START Text section
Professor Ian Freckelton QC
Ian Freckelton is a Queen’s Counsel at the Victorian Bar. He has a national practice and is currently prosecuting the disciplinary case against Dr Patel in Queensland, arguing the constitutionality of the national health practitioner regulatory scheme in South Australia, and appearing for the New South Wales Police in the Lindt Cafe Inquest in Sydney. He is also a Professorial Fellow in Law and Psychiatry at the University of Melbourne, an Adjunct Professor of Law and Forensic Medicine at Monash University, and an Adjunct Professor of Law at La Trobe University. He is a Commissioner at the Victorian Law Reform Commission running the reference on Medicinal Cannabis. Ian is a member of Victoria’s Coronial Council and Mental Health Tribunal, the Editor of the Journal of Law and Medicine and the Editor-in-Chief of Psychiatry, Psychology and Law. He is an elected Fellow of the Australian Academy of Law, the Academy of Social Sciences Australia and the Australasian College of Legal Medicine. He is also the author and editor of more than 40 books and over 500 peer reviewed articles. His next book on Scholarly Misconduct and the Law will be published by Oxford University Press later this year.
END Text section
Task list –
1/ Translate this sentence from the Ian Freckelton biography into Spanish: "He is also the author and editor of more than 40 books and over 500 peer reviewed articles."
2/ List every university at which the Ian Freckelton biography says he holds a position.
Use nothing beyond the Ian Freckelton biography.
START Material provided
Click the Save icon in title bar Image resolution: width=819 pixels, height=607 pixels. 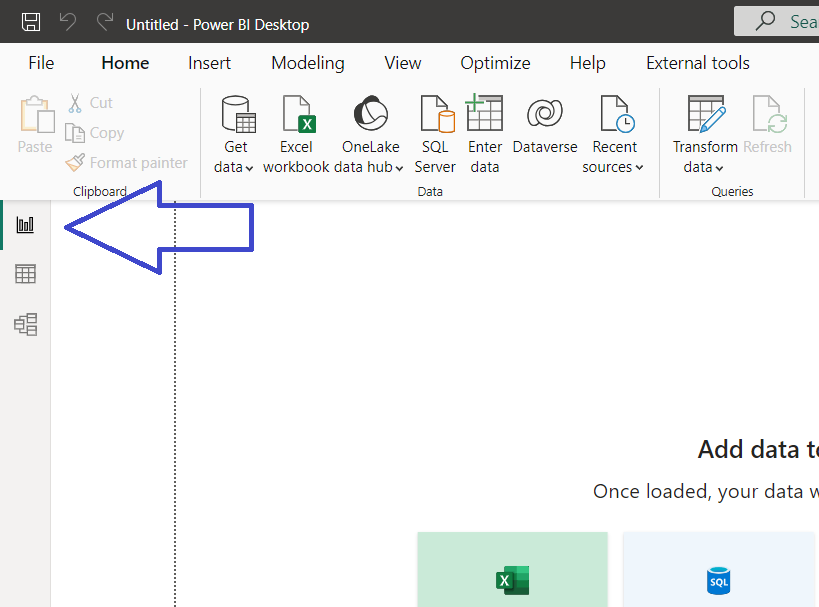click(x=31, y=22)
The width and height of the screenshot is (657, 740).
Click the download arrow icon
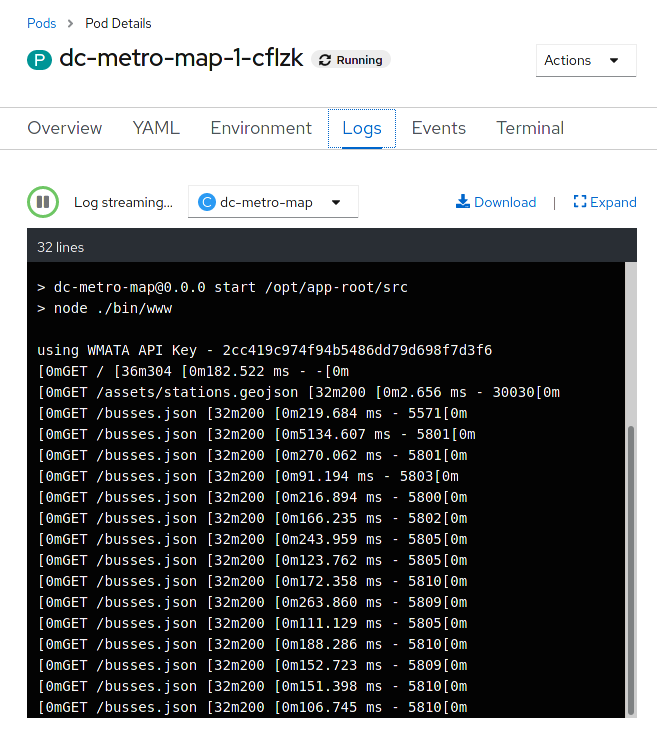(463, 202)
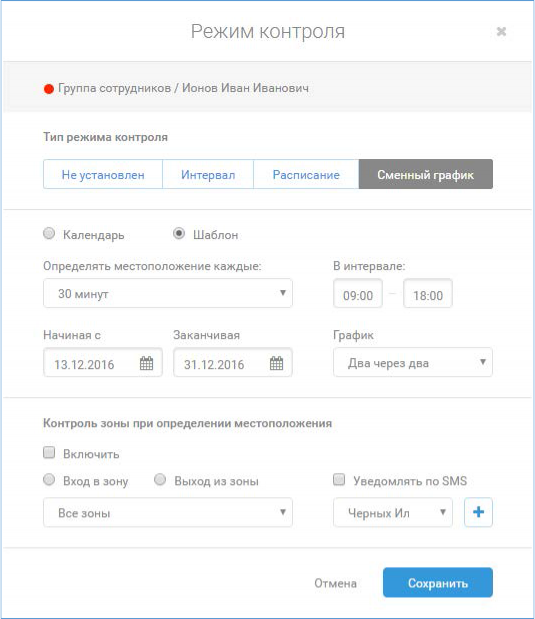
END Material provided
Task-by-task answers –
1/ También es autor y editor de más de 40 libros y de más de 500 artículos revisados por pares.

2/
University of Melbourne
Monash University
La Trobe University